We were considering colleges to simply drive through on Saturday.  Cooped up for the past five months, looking over photos of summer trips we’d taken every other year that we could remember, we’re getting itchy.  I’d mentioned that the week before last we all drove to Connecticut.  We navigated through the Yale campus and then that of my old alma mater, Wesleyan, hoping to give my younger daughter a taste of what these places looked like.  With her older sister we’d actually planned college tours, which don’t appear to be available just now.  Most target schools are a three-hour drive away.  Bard’s close.  We could have pulled that off with a forty-minute drive.  Princeton was precisely two hours away and that was the compromise we agreed on. 

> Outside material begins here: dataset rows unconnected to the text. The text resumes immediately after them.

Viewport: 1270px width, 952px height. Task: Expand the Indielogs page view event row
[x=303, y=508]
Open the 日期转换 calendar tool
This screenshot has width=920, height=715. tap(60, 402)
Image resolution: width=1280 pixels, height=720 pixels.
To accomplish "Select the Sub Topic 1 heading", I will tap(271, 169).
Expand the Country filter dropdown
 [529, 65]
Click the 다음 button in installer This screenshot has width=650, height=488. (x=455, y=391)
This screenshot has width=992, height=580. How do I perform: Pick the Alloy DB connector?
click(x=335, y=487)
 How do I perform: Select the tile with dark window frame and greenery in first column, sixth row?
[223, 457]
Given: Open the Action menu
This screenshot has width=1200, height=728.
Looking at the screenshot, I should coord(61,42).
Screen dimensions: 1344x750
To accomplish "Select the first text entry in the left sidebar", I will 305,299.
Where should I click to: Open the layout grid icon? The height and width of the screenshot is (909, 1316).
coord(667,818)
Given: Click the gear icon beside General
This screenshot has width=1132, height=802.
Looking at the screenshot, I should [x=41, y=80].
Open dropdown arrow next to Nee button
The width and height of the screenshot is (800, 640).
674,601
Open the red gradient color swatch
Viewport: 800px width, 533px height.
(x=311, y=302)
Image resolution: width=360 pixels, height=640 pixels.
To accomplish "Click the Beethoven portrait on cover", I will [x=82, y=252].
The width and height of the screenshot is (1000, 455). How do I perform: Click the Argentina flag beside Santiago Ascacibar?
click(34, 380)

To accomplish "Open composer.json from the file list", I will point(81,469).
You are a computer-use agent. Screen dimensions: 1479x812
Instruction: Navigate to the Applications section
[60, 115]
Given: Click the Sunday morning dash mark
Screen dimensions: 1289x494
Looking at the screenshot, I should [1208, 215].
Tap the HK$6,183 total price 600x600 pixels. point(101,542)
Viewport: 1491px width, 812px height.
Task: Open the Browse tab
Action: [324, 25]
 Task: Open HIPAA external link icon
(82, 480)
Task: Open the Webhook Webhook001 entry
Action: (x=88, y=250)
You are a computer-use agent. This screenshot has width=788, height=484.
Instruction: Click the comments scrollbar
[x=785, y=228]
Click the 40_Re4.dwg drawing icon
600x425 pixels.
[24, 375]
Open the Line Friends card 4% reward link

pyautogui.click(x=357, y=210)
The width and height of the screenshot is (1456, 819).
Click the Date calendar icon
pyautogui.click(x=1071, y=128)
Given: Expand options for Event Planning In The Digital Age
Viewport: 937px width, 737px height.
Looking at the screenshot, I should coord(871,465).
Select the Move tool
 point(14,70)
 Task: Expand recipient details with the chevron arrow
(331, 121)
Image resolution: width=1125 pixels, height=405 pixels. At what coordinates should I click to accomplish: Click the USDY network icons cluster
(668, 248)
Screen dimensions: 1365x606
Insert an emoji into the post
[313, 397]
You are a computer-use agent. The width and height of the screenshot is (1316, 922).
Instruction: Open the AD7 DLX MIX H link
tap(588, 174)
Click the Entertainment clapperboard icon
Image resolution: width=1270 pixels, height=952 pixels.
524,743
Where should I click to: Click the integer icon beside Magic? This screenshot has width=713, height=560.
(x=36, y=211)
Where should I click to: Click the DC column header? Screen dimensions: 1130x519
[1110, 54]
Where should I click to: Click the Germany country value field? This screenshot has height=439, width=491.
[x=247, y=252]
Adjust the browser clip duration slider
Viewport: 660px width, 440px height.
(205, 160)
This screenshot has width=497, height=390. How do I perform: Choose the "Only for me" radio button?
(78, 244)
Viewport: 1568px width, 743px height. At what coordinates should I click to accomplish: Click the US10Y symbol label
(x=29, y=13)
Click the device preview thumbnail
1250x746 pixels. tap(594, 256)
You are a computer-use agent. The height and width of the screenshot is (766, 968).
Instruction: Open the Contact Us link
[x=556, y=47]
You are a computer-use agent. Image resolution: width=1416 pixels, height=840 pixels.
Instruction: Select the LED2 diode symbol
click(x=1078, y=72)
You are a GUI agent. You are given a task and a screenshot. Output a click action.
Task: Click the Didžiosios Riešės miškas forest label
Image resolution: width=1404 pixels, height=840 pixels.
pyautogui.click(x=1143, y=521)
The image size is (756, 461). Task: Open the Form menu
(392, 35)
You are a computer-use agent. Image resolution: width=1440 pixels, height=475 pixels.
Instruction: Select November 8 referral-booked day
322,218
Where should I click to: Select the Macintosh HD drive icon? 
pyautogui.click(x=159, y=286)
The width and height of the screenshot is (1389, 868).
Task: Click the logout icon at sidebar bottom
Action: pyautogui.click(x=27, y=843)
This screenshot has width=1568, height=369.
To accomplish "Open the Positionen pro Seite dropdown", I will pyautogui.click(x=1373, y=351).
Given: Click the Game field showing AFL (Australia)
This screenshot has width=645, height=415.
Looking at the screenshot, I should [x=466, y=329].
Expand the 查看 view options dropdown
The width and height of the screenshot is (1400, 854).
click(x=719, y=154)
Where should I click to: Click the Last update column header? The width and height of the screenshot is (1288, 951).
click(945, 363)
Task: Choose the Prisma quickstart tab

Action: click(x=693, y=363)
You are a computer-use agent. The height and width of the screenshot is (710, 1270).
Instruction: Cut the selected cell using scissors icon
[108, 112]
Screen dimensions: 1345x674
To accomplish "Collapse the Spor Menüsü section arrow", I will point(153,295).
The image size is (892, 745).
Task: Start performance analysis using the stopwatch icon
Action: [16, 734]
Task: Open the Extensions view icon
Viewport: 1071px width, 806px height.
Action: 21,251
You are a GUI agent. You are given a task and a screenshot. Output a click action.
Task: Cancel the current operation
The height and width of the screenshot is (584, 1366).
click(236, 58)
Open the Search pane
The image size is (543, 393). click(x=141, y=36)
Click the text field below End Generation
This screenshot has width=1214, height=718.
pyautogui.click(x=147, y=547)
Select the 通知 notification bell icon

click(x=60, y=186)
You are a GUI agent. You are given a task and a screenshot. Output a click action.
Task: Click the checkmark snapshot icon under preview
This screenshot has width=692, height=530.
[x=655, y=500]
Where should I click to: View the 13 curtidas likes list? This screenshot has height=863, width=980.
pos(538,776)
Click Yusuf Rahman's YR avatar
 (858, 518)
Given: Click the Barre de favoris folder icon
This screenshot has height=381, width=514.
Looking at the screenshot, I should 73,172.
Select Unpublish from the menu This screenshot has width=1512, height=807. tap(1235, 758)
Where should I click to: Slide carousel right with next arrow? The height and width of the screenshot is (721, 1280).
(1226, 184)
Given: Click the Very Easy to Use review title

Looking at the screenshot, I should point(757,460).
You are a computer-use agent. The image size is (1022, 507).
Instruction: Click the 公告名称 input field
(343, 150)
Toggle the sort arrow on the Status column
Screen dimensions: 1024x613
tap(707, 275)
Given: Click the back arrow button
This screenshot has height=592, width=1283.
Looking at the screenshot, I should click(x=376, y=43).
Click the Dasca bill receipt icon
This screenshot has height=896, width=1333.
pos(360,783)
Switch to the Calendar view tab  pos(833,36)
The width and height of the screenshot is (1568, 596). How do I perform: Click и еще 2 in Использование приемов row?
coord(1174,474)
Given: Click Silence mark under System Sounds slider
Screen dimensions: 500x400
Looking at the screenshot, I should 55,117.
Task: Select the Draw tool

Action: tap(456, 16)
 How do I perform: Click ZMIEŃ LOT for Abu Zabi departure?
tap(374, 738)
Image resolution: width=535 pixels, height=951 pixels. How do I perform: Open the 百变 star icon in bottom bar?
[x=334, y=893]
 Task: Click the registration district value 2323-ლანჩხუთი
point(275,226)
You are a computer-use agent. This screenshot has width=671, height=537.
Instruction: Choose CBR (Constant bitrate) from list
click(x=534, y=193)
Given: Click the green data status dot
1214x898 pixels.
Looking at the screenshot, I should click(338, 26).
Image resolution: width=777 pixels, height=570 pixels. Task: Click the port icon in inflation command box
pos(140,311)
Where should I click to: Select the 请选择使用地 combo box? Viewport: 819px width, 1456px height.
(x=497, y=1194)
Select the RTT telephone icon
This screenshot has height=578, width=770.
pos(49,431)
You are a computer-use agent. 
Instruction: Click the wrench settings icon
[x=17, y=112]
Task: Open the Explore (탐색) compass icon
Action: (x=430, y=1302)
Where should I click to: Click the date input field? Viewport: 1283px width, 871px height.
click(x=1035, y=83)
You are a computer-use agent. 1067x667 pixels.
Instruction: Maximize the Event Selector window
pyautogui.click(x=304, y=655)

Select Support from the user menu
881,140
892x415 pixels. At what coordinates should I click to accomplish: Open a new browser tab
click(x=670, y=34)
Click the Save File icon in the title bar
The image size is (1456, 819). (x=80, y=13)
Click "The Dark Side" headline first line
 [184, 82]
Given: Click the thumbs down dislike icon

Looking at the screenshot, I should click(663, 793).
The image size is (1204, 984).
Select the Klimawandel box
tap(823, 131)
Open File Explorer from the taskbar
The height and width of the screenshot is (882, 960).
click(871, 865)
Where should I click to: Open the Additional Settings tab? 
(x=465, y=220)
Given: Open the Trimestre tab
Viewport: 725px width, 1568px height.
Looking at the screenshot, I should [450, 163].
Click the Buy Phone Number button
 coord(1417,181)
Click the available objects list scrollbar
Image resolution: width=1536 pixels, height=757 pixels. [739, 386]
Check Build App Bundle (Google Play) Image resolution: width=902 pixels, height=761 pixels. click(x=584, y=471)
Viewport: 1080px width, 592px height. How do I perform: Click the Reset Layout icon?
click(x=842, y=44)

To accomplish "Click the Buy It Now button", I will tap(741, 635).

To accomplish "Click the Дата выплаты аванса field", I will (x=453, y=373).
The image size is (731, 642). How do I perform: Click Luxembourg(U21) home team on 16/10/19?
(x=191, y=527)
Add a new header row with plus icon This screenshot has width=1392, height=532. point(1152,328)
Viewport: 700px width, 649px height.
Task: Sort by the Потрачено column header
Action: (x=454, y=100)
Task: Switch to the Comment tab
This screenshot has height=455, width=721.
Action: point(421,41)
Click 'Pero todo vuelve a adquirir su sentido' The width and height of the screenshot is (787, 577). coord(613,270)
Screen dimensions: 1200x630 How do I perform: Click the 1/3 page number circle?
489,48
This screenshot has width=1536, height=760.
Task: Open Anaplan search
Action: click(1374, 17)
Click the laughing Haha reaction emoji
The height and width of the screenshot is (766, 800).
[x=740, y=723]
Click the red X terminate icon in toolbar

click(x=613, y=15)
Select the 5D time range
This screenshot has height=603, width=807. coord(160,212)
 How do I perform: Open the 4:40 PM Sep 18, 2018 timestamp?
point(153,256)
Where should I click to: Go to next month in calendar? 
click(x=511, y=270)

First, as we did in New Haven, my younger one was set on visiting Ikea.  They don’t exist in Westchester or points north.  But there were two we’d pass in New Jersey.  There is a particular desk she wants, (The "micke."  No.  The "malm" won't do.)  that was out of stock in our Connecticut Ikea run.   And she’s announced it’s out of stock today at the Ikea in Paramus.  But in Elizabeth, a few remain.  And while we saw some lovely parts of New Jersey during the day the segue on Ikea Drive in Elizabeth was an unfortunate post-industrial wasteland.  We snaked our way through the entire multi-football-field sized showrooms, quietly marveling at Elizabeth's remarkable multiculturalism only to find that it was . . . sold out.  "No.  I don't want the malm!" Another girl and her father were also flipping over boxes and searching adjoining bins presumably also looking in vain for a white micke.

The ride along Route One there in New Jersey, heading south towards Princeton was unfortunate.  I thought the strip mall aftermath of Route Nine in Poughkeepsie was bad.  Route One, which was presumably also a lovely old carriageway at some more tender time in American history, is now lined with menacing electric stanchions and unappealing, dying mini-malls.  We were calling out what we saw.  The girls noticed an Asian food market.  "Korean barbecue!"Not one, but three adult movie stores.  If that isn’t a dying business model, I don’t know what is.  It seemed, unflatteringly similar to what much of Silicon Valley looks like, driving, always driving, from this office park to the next.



Route Twenty-Seven over to Princeton itself is an upgrade.  By the time you reach the campus it all starts to look suitably faux Norman, faux Tudor.  We did a loop or two and parked and found our way up to the main campus lawn, which is undeniably impressive.  There isn’t much loot that’s more old-money than this in the United States.  We entered the grounds and noticed the John Foster DullesLibrary of Diplomatic History.  A Catholic, I’d assumed our former Secretary of State attended some place like Fordham.  I conveyed the rather undiplomatic history Mr. Dulles encounter with Zhou Enlai from 1954 in Geneva, where John refused to shake Enlai’s hand. "The only encounter we'll have is an automobile crash."  Further on we considered just who the patriot John Witherspoon was.



I think we were all looking forward to a chance to eat there in town.  We’d seen a number of places where outdoor seating had been lined up.  It all looked inviting.  The girls got their bubble tea and my wife, and I chose an Italian place that looked swell enough but turned out to be shitty.  I got ossobuco on a bed or risotto that tasted like a shoe after a while.  No one else particularly enjoyed this, our first meal out in months.  Ahh, but we were sitting outside, in a strange town and people were walking along and it was sunny and mild so we hadn’t much to complain about.  My daughters sanitized their hands ceaselessly during the meal and I kept fumbling with my mask, a bit too late, after the waiter arrived.